Mark laughed shortly and denied everything. "I'll prove it to you. Anyone can win on a fluke. Let's play best of three."
Nick considered, and replied, "Yes, sure! But let's make it interesting.... a small gentlemen's wager on the side?"
The waitress brought another round. She looked sideways at Mark through heavy lidded eyes, and pursed her lips for a moment. Then she licked them slowly and smiled at him, and walked back toward the bar. Mark's eyes admired the show. He thought "Those lithe but muscular legs would look particularly attractive wrapped around my neck." He closed his eyes.
"Mark?

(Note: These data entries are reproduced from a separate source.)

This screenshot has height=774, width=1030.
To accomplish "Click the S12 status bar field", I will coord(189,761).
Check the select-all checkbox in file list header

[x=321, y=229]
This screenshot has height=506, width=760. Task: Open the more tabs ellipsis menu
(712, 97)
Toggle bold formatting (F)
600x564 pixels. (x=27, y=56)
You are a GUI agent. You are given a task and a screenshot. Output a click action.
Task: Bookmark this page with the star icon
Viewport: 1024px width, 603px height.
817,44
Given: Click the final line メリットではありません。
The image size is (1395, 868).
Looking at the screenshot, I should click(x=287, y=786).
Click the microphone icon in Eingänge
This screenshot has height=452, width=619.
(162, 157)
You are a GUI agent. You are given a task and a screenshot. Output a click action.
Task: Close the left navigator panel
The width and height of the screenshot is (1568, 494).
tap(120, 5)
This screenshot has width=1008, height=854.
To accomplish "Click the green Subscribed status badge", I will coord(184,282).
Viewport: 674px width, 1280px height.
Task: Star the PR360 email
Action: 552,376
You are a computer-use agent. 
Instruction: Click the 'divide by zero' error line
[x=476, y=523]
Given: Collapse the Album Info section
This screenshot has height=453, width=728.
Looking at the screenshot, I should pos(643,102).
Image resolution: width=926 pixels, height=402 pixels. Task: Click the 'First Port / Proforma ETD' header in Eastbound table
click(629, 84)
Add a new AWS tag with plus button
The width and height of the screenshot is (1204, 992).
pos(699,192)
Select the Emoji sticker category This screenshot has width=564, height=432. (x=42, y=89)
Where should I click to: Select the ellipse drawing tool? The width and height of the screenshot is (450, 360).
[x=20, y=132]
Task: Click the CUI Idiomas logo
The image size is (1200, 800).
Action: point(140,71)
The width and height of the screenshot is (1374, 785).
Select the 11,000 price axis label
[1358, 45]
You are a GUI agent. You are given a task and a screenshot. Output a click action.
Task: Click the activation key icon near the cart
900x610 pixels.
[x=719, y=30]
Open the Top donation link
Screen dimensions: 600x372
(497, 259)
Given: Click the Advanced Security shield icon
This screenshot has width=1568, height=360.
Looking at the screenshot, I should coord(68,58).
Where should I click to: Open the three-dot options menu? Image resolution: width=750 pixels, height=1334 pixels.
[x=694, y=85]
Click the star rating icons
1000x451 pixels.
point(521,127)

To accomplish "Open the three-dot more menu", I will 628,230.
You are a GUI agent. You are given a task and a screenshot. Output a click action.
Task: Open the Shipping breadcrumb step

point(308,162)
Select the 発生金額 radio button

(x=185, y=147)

You hear me?"
Mark's eyes flew open, and he regarded Nick with some disdain and a lot of weariness. "I don't gamble. I learned that in Atlantic City. I don't find throwing money away all that exciting."
"Who said anything about money? Let's see.... if you win... I'll get you a nice friendly kiss from our aitress. She owes me a favor, and the way she's been looking at you, she won't mind this one."
Mark was still looking across the bar at the waitress's progress. Not bad, not bad at all. He sighed inwardly and thought "Of course, she was just flirting because of the chance of a big tip."
"What if you win? You already beat me once, you know."
"If I win, you... tell me your dream. What you want more than anything else in life."
"That's it? If I win, I get her, and all I'm risking is telling you my three wishes?"
"Sure, why not? It's just for fun, right? Best two of three?"
"You're on, Nick. Rack them up, Jack."
Jack expertly gathered the brightly colored balls into the triangular rack, ensuring that the yellow One ball was in the front, the black Eight ball in the middle, and a solid and a stripe each occupied the remaining corners. He gently tapped the one and the eight to seat them in the felt, and removed the rack. He examined the arrangement of balls, found it tight as always, and was pleased Jack took his pleasures in whatever small ways Nick would let him, or didn't know about. And what Nick didn't know about wasn't worth mentioning.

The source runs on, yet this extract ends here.